Alle Personengruppen, die von den gesetzlichen Rentenkürzungen betroffen sind, sollten in den Genuss einer staatlichen Förderung zum Aufbau einer zusätzlichen Altersvorsorge kommen. Daraus ergeben sich die folgenden Personengruppen, die
direkt förderberechtigt sind:
- Pflichtversicherte in der Deutschen Rentenversicherung
- Angehörige des Alterssicherungssystems der Landwirte
- Beamte, Richter, Soldaten etc.
- Empfänger von ALG I und II
Nicht förderberechtigt sind u.a. Selbständige, freiwillig gesetzlich Versicherte und geringfügig Beschäftigte mit Versicherungsfreiheit. Für diese Gruppen gibt es nur eine Ausnahme: Ist der Ehepartner direkt förderberechtigt, kann auch z.B. ein Selbständiger die Riester-Förderung erhalten, sofern beide Ehepartner einen eigenen Riester-Vertrag besitzen (indirekte Förderung).
Die Förderung der Riester-Renten wird zweigleisig gewährt: zum einen wurde ein neuer
steuerlicher Sonderausgabenabzugsbetrag von maximal 2.100 € eingeführt, zum anderen fließen
Zulagen direkt in den Vertrag:
- jährliche Grundzulage (154 €)
- jährliche Kinderzulage (300 € bzw. 185 € für Kinder, die vor 2008 geboren wurden)
- einmalige Sonderzulage (200 € für Personen unter 25 Jahre)
Um die volle Zulage zu erhalten, ist ein Eigenbeitrag in Höhe von 4% vom Bruttoeinkommen des Vorjahres (abzüglich der Zulagen) in den Vertrag einzuzahlen.
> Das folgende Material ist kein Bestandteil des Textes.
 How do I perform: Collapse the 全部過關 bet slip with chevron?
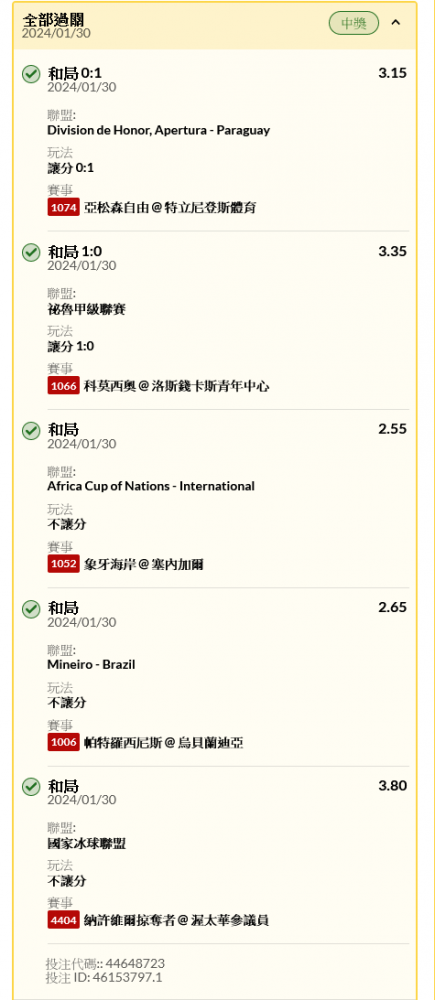tap(395, 23)
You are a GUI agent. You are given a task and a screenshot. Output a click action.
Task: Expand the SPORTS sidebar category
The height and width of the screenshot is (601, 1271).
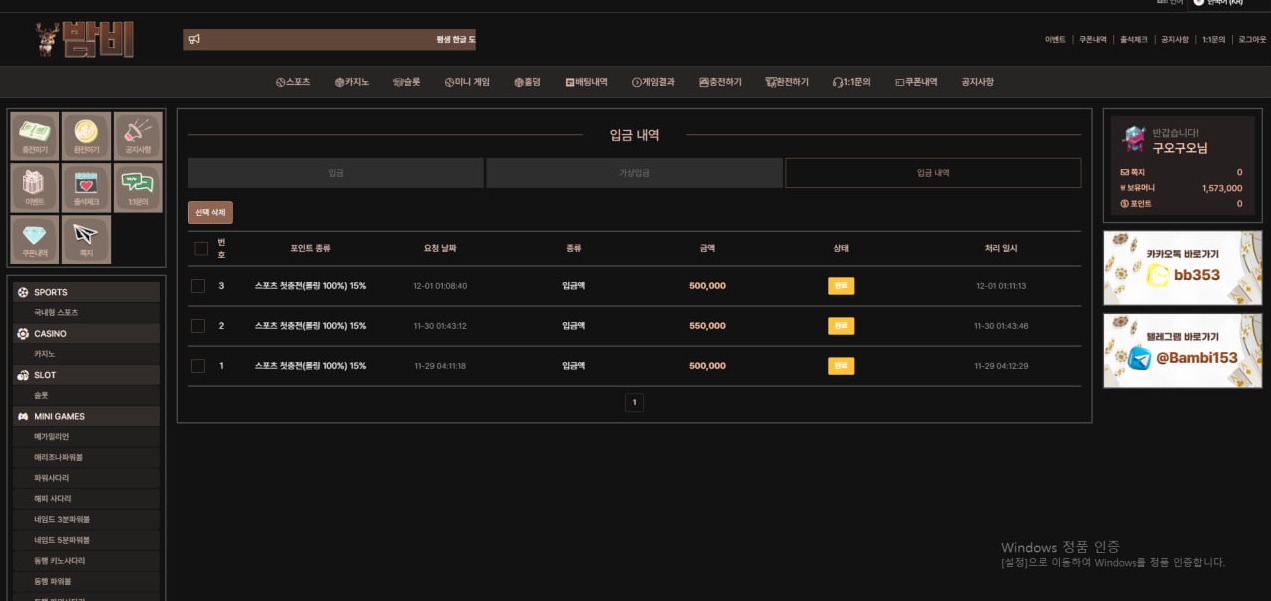pos(86,292)
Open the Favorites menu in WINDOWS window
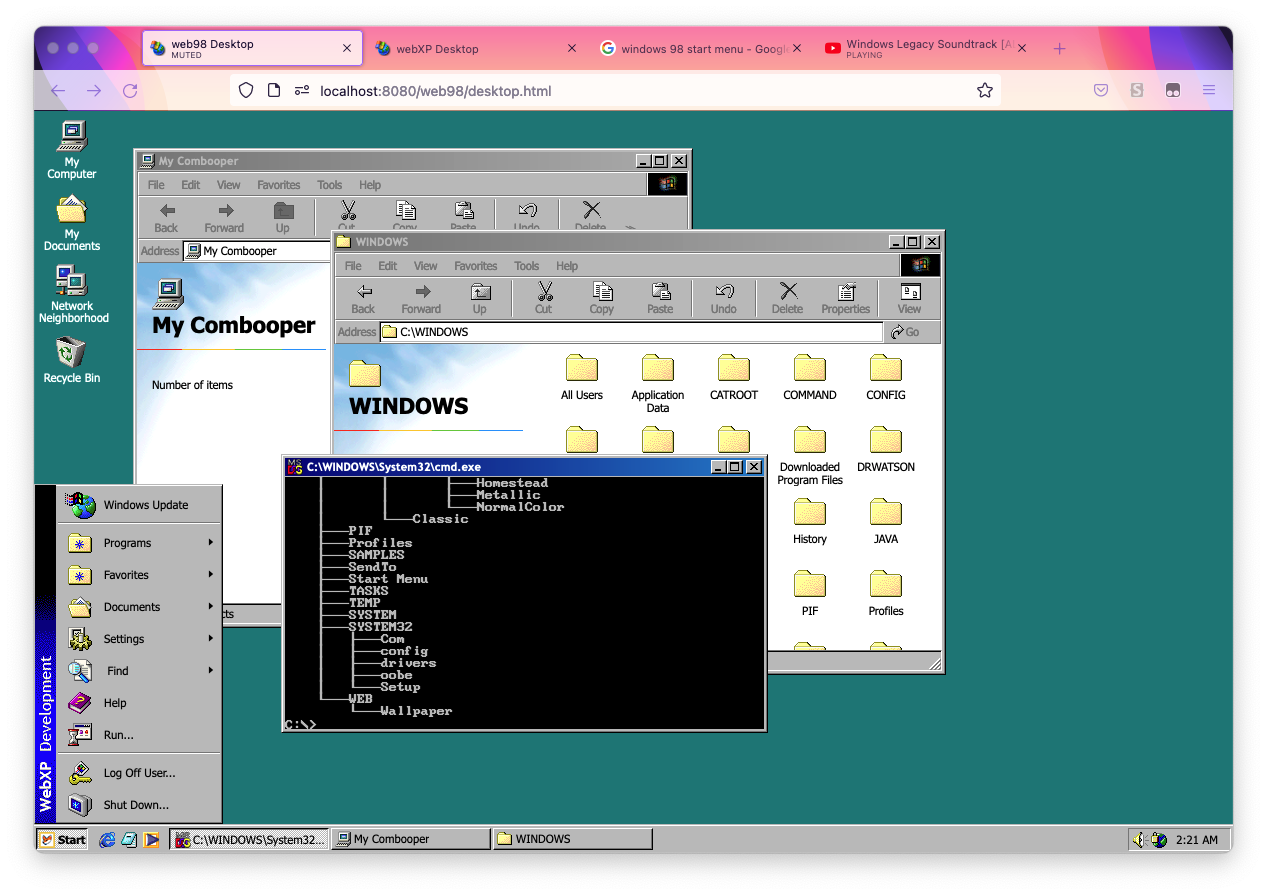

Bei niedrigeren Einzahlungen werden die Zulagen anteilig gekürzt.
Inzwischen hat sich die
Riester-Rente von ihrem negativen Image befreien können und als
wichtiger Bestandteil der Altersvorsorge in Deutschland etabliert. Dennoch bestehen noch immer viele
Irrmeinungen und Missverständnisse rund um die
Riester-Rente, von denen an dieser Stelle nur 2 aufgegriffen werden sollen.
"Riester ist nur etwas für Geringverdiener und Großfamilien mit vielen Kindern"
In der öffentlichen Wahrnehmung besteht die staatliche Förderung der Riester-Rente zu großen Teilen nur aus den Zulagen. Für diese Teilförderung ist zutreffend, dass kinderreiche Sparer nur einen sehr kleinen Eigenbeitrag für hohe staatliche Zulagen leisten müssen. Auch ist bei einem Geringverdiener die Zulage relativ zum gezahlten Beitrag höher als bei einem Gutverdiener mit deutlich höherem Eigenbeitrag für die vollen Zulagen. Bei dieser Betrachtung wird der Steuervorteil jedoch gänzlich außer Acht gelassen.
Das Finanzamt prüft automatisch in einer Günstigerprüfung, ob die Steuerermäßigung aus dem Sonderausgabenabzug oberhalb des Zulagenanspruches liegt. Sind die erhaltenen Zulagen bereits höher als der Steuervorteil, bleibt es bei den Zulagen. Übersteigt der Steuervorteil jedoch die Zulagen, wird die positive Differenz vollständig von der Steuerschuld abgezogen. Dies ist für alle Besserverdienenden (auch oberhalb der maximal geförderten 52.500 € Jahresbrutto) äußerst interessant, denn in keiner anderen Sparform können Beiträge zu 100% steuermindernd angesetzt werden.
"Für einen Wohnriester benötige ich einen Riester-Bausparvertrag"
Dieser Zusammenhang wird häufig von Bausparkassen in der Werbung suggeriert, ist jedoch fachlich falsch. Das Kapital aus jedem Riester-Vertrag (Banksparplan, Rentenversicherung, Fondssparplan, Bausparvertrag) kann zur Tilgung einer selbstgenutzten Immobilie verwendet werden, sofern sie nicht vor dem 01.01.2008 erworben wurde. Hierzu ist kein Abschluss eines neuen Riester-Bausparvertrages nötig, vielmehr können auch bestehende Alt-Verträge entsprechend genutzt werden.